HCLCTPM: Heterogeneous Sequential Casual Learning System.


Install
pip install hclctpm==0.5.3

Documentation

HSCLS: Heterogeneous Sequential Casual Learning System

Tutorial notes are as below, the comments are given per-script in the following .py scripts:

ICML entry point: For Ponpare data notebook_scaffolds/Master_Scaffold_Ponfare_py3_matching_d2dist_otherMs.py

For USCensus data notebook_scaffolds/Master_Scaffold_USCensus_py3_matching_d2dist_otherMs.py

Entry point: BenchmarkWithCV.py --This file runs experiments with Top-Quantile Constraint Ranking, Direct Ranking, and R-learner models, optionally with Causal Forests

ModelDefinitioins.py --This file includes the Tensorflow graph and optimizers, i.e. architecture of models

dataprep/QueryFunctions.py --This file includes the data queries used to pull RxGy, subscriptions, Sequential data using presto queries.

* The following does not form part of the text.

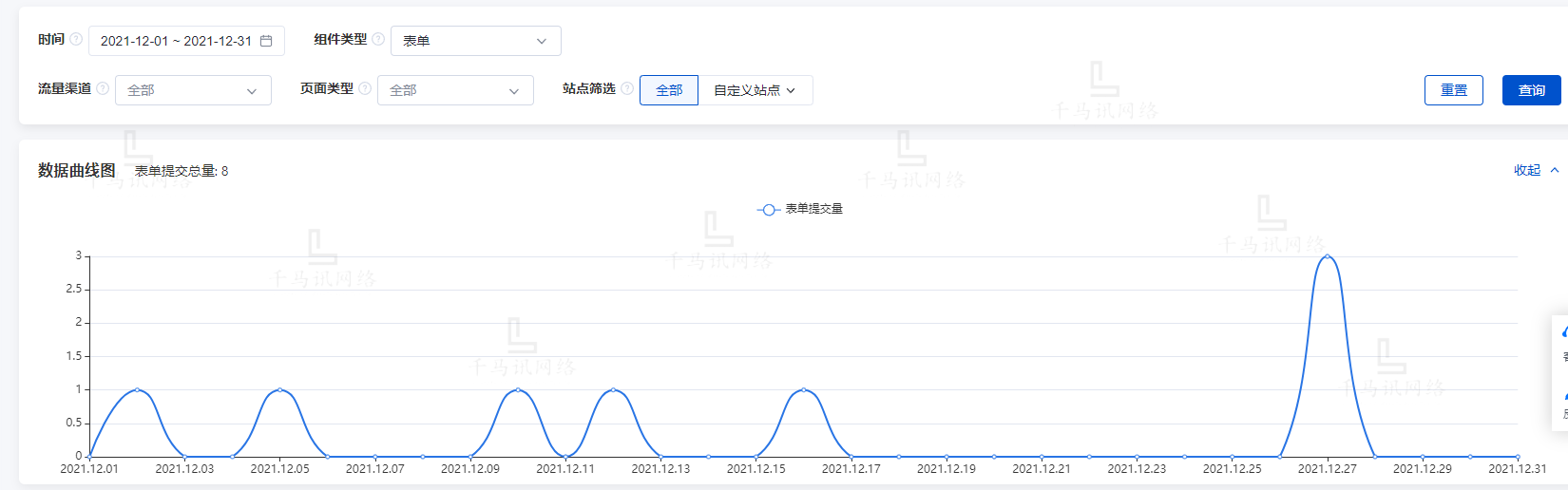Image resolution: width=1568 pixels, height=490 pixels.
Task: Click the help icon beside 页面类型
Action: [x=365, y=88]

dataprep/dprepare.py --Includes feature and outcome list selection, data normalization through standard gaussian assumptions, removal of nulls, and split of train/validation/test

dataprep/DataProcFunctions.py --Includes scripts to pre-process the data before start to model with TF, R-learner or causal forests

PlotResults.py --Plots all plots for experiments to compare TQR, DRM, R-leaner, Duality R-learner, Causal Forests

Notes on running Causal Forests: --grf.R and grf_*.R gives the R code to train causal forests with cost-gain trade-offs The package we leaverage is the grf (generalized random forest) code written in R, stable and works with our use-cases and experimentation.

https://grf-labs.github.io/grf/

https://github.com/grf-labs/grf

FeatureEng.py --Feature engineering codes. Includes work to featurize causal models with GBDT tree leaves with r-learner

LinearHTEModels.py & PromotionModels.py & rlearner.py --The codes for R-learner and Heterogeneous Treatement Effect models, needs tidy up from previous code-bases

Copying Data and previous results: ssh username@hadoopgw01-dca1 hdfs dfs -copyToLocal hdfs://ns-neon-prod-dca1/user/will.zou/hscls/results ~/results

on local:

scp -r username@hadoopgw01-dca1:~/results ~/deeplearning_hscls/results

ssh username@hadoopgw01-dca1 hdfs dfs -copyToLocal hdfs://ns-neon-prod-dca1/user/will.zou/hscls/data ~/data

on local:

scp -r username@hadoopgw01-dca1:~/results ~/deeplearning_hscls/data

[to update] Notes on Model Datasets:

  • data/LCLatamAug2018TrainingData training data from LuckyCharms project at UberEats, non-sequential
  • data/hscls_seqdata_size754547_allcohorts11weeks_save_fixed_new.pkl training data from Rider-pricing, sequential, 11 weeks, and buckets 0-4, all cohorts
  • data/hscls_seqdata_size1262582_allcohorts11weeks_save_latest.pkl training data from Rider-pricing, sequential, 11 weeks, and all buckets, all cohorts
  • data/hscls_seqdata_size931015_allcohorts2mm11weeks_save.pkl training data from Rider-pricing, sequential, 11 weeks, and all buckets, explore cohort only

APPENDIX

Research notes: Friday August 16th on experimentation, data, model details

  • Eval metric, training objective formulation.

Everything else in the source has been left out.